What’s fraudulent malware and why is it different from malware in general?

Fraudulent malware is a broad class of malware aimed at financial fraud. Most of the malware in this class is called Trojans, or Trojan horses. These mask themselves as legitimate applications, while their actions are more than unwanted.

The spyware could intercept everything you enter on your keyboard to steal passwords to websites you visit. Another type of spyware makes screenshots or even photos of users with a built-in notebook camera. All this data is then sent to a server so that cybercriminals could get hold of it. The backdoors, another type of malware, are a way for a criminal to access your system and all sensitive data you might have on your computer, as well as to perform certain actions in the global network using your accounts. The ransomware blocks your computer, demanding a fee to unlock it. All types of fraudulent malware aim for your wallet and sensitive data, which makes them extremely dangerous. Below is a list of some simple measures that could help in protecting yourself and your data.

  1. Always have security software installed and keep it up to date: make sure that automated updates are turned on or check for updates daily. The range of security software today is very broad, and, while some free antivirus applications offer fairly high level of security, while, in general, subscription-based security software is much more effective.

  2. Never delay software updates. Some security software offers a very convenient option of automated software update control which is very useful in keeping your applications up-to-date.

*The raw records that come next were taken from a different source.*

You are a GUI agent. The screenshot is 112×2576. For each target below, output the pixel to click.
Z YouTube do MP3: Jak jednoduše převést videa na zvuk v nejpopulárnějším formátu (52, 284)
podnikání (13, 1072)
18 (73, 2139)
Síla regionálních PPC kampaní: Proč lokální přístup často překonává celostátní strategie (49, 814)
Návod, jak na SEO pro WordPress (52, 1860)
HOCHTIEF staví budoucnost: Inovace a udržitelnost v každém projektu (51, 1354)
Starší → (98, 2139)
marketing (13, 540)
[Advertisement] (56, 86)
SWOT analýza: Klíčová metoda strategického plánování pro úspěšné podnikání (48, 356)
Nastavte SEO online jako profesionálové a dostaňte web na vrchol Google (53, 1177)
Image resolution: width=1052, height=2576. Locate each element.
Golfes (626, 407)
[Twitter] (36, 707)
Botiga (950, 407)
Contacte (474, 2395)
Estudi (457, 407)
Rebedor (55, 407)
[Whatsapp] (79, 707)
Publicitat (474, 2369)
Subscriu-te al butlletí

  3. If a security software is blocking an application you consider to be legitimate, do not attempt to solve the problem by yourself, with your friends’ advice or by following tips found on the Internet. The best idea is to refer to your security software vendor for a professional and reliable answer.

  4. Never open applications (.exe files on Windows) if you are unsure about them. However, bear in mind that .docx or .xlsx – Office documents – could be a source of threats too, and documents should only be opened if you know the recipient and are aware of the document contents. Be especially careful with e-mails (see the corresponding tip on e-mail).

  5. Back up valuable information on external drives. Even in case of a hacker attack, you will still be able to recover your data.

  6. Create several accounts on your computer with different access levels. For everyday browsing, an account with “user” rights is enough. An administrator-level account should only be used for installing and deleting applications, as well as for changing system preferences. This measure could keep damage to a minimum in case of an attack. Upon entering the system, an intrusive code gains the same permissions level that your account has. Using an “user” permission level guarantees that critical system data would be intact even in case of an attack, and that the hacker won’t be able to change system preferences without your knowledge.